> _Your task_: Rewrite every line of the entries below as a JSON list of strings, with one string per line and blank lines skipped. Leave the pictures out.
━━━━━━━━━━━━━━━━━━━━━━━━━━━━━━
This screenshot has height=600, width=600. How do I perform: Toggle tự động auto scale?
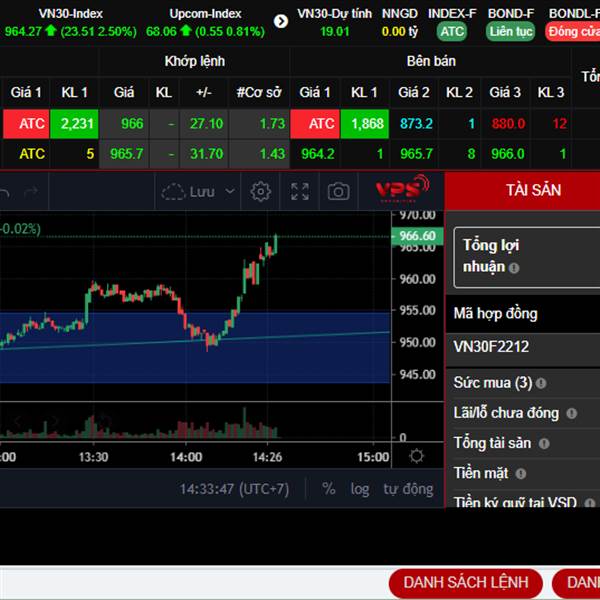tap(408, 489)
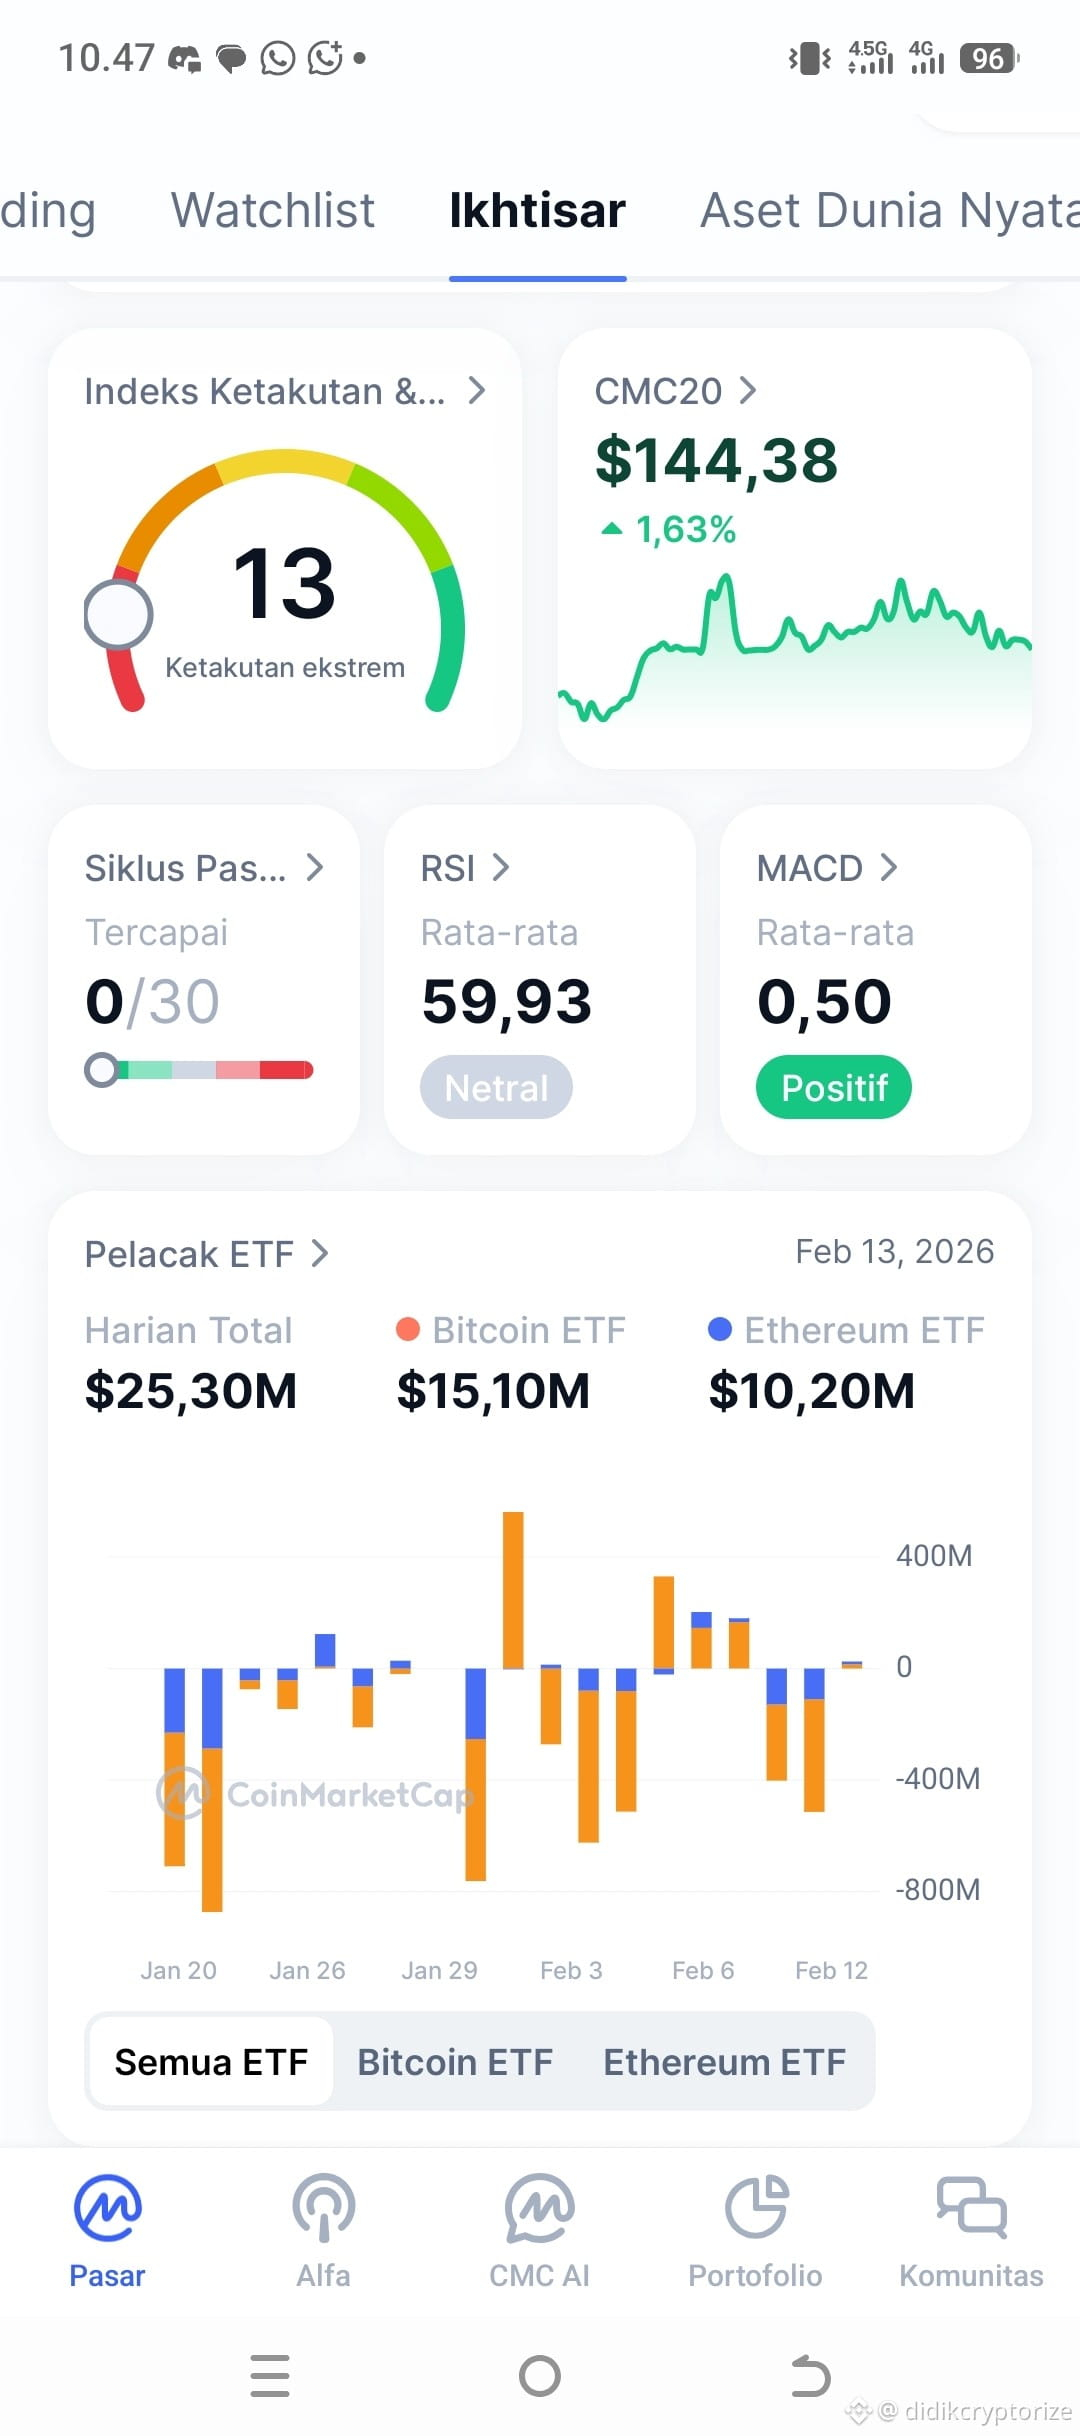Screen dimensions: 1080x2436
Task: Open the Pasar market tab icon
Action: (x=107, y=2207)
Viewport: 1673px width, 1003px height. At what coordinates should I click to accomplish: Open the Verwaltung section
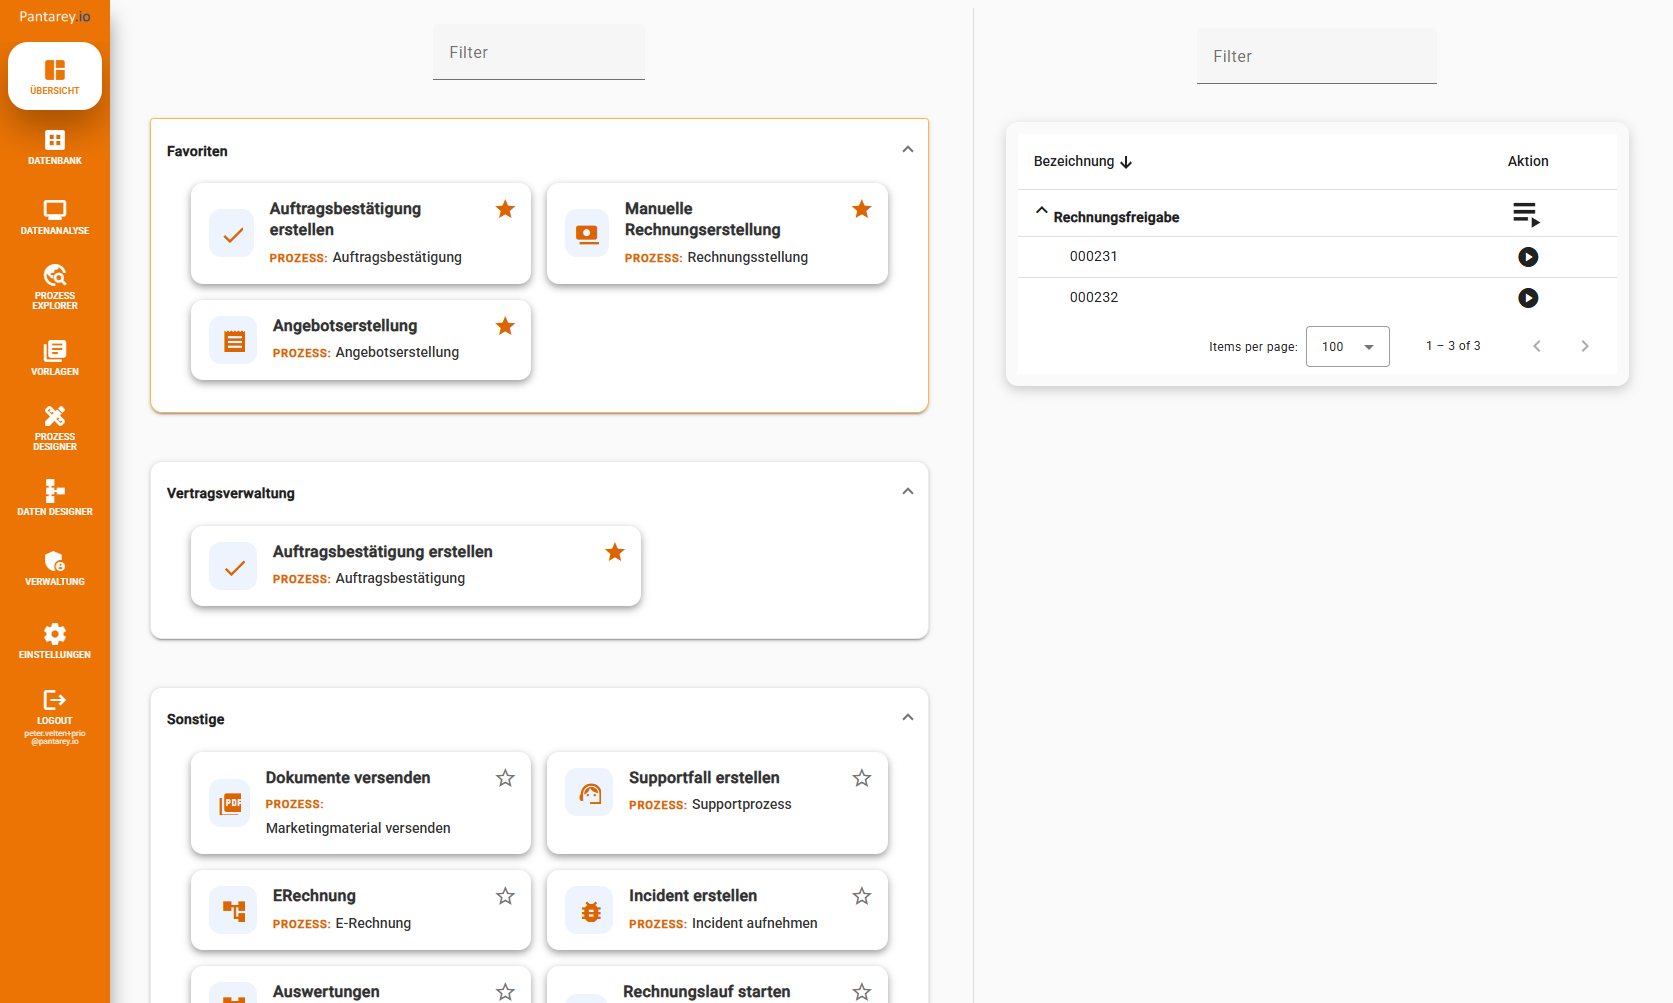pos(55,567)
━━━━━━━━━━━━━━━━━━━━━━━━━━━━━━
> _Response to the task_:
[
  "This screenshot has height=600, width=600. How do I perform: Toggle tự động auto scale?",
  "tap(408, 489)",
  "Screen dimensions: 1080x2436",
  "Task: Open the Pasar market tab icon",
  "Action: (x=107, y=2207)",
  "Viewport: 1673px width, 1003px height. At what coordinates should I click to accomplish: Open the Verwaltung section",
  "pos(55,567)"
]